In a commercial matrix printer comprising a ribbon feed mechanism driven by a reversible electric motor, the latter is reversed by an electronic control circuit. The electronic control circuit responds to the current rise occurring once the inked ribbon, the ends of which are attached to respectively one ribbon spool, can no longer be wound onto the driven ribbon spool because it has been completely pulled off the other ribbon spool so that the motor can no longer execute a revolution, i.e. it is blocked, thus absorbing a current which is stronger than the operating current. In case of bistable circuits customary for such control operations, it is uncertain, and left up to coincidence, which direction of revolution the motor has assumed at the time the matrix printer is turned off and is then turned on again. Thus, no assurance was afforded that the ribbon in each case was wound completely from one spool to the other and only thereafter was taken off and again completely wound onto the first-mentioned spool. The result was wear and tear nonuniformly distributed along the length of the ribbon and thus a shorter lifetime of the ribbon; for a partially used-up ribbon can no longer be utilized even if it still contains quite well usable areas. Therefore, one had either to tolerate the shorter useful life of the ribbon, or one had to take care that the printer remained turned on at all times, thus having to contend with consumption of power even during nonuse.
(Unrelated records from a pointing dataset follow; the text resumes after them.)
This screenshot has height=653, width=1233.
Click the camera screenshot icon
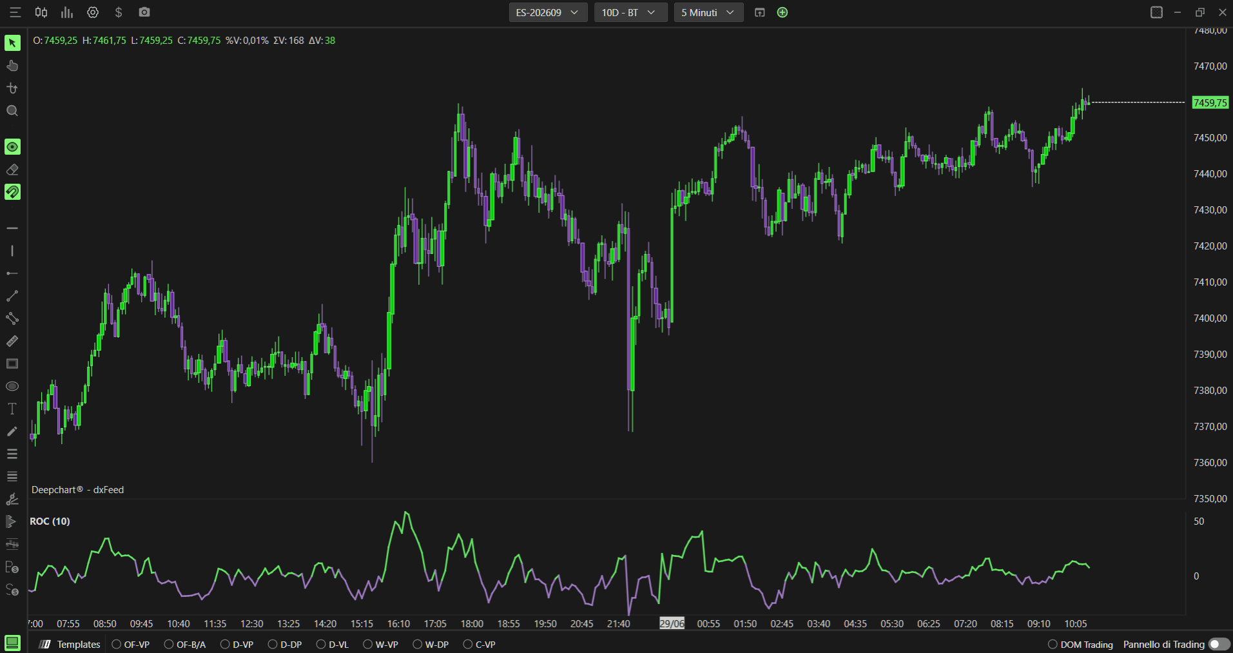click(144, 12)
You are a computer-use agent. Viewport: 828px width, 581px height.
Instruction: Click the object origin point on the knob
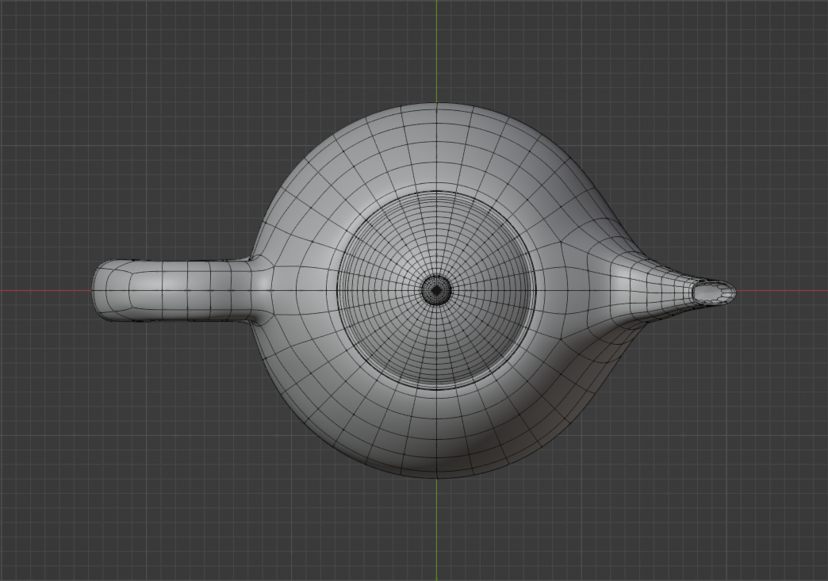pos(439,292)
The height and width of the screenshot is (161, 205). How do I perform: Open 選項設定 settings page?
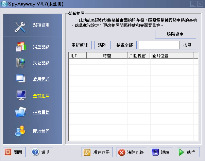[41, 25]
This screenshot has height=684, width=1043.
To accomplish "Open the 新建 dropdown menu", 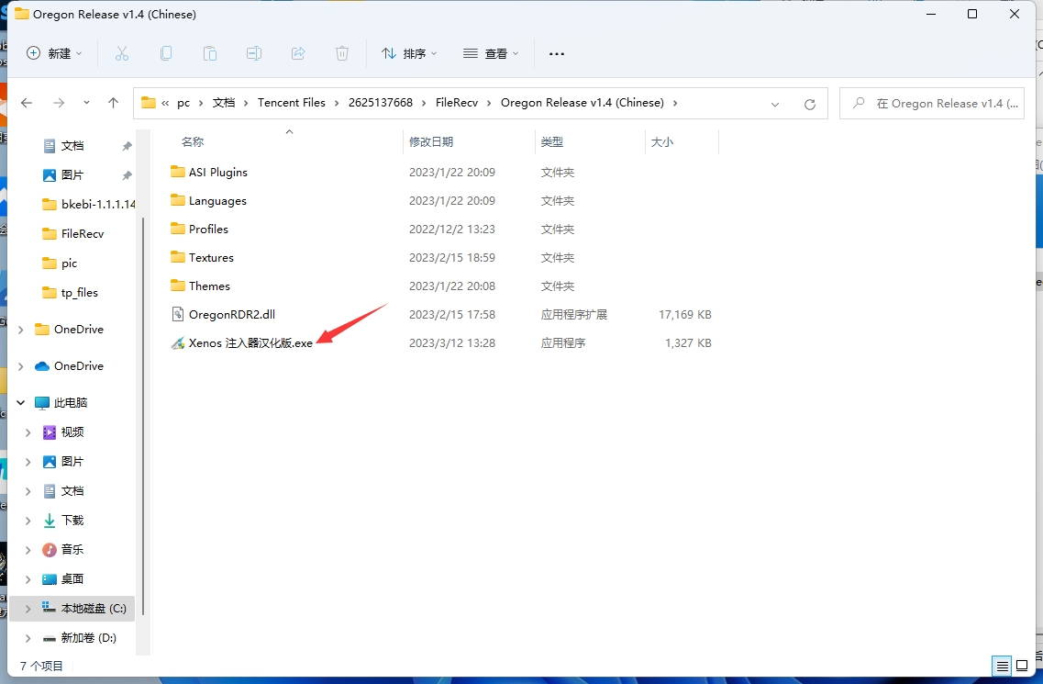I will point(55,54).
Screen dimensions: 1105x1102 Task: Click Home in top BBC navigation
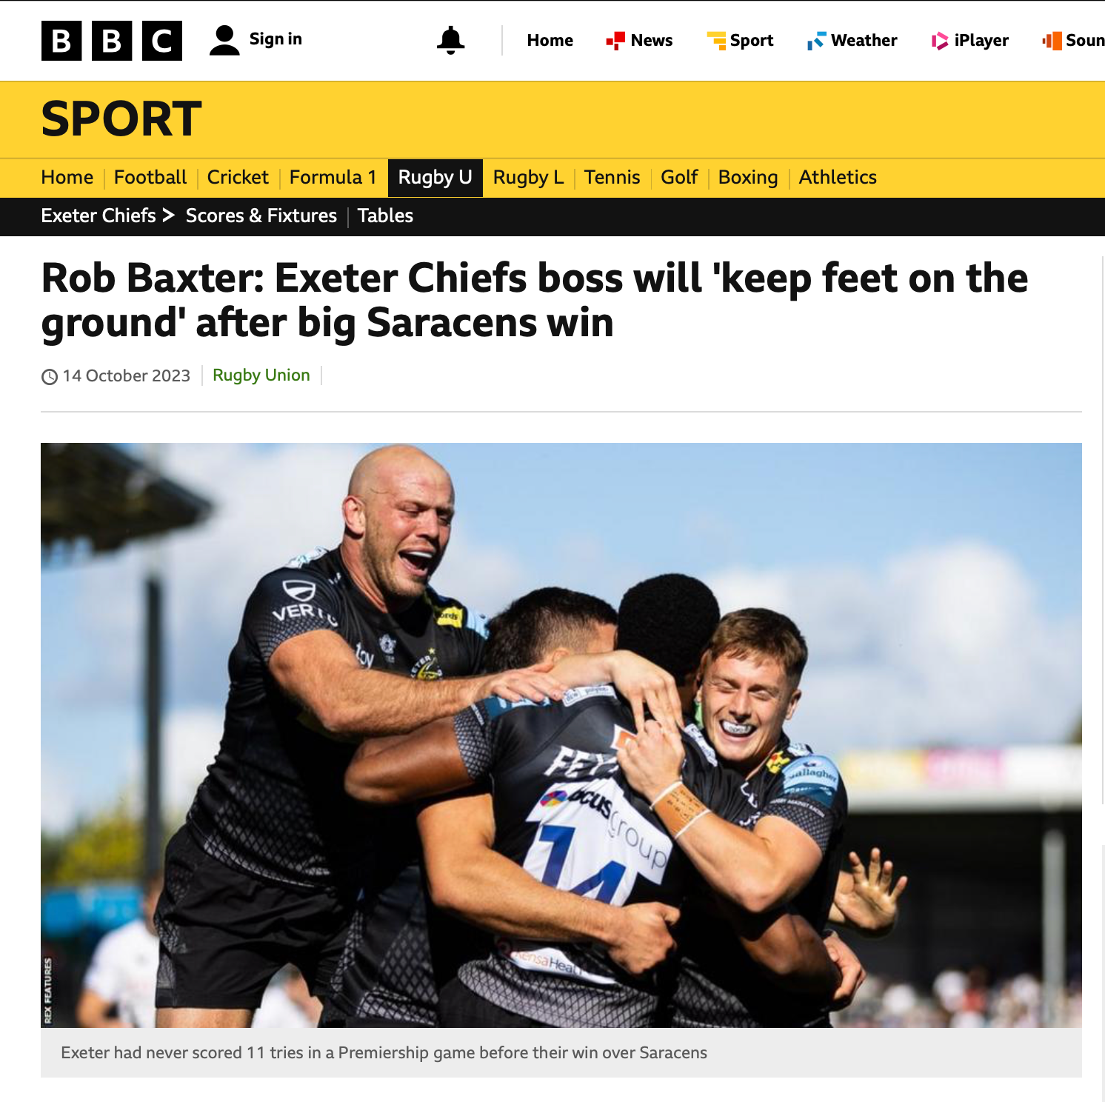[550, 41]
The invention is based on the object of providing a ribbon feed mechanism of the type mentioned hereinabove wherein the ribbon, after the printer equipped with the mechanism has been turned off and then on again, is always advanced reliably in the same direction in which it was last advanced before the printer was turned off, so that the ribbon feed direction in all cases is reversed only if the ribbon has been unwound down to one of its ends.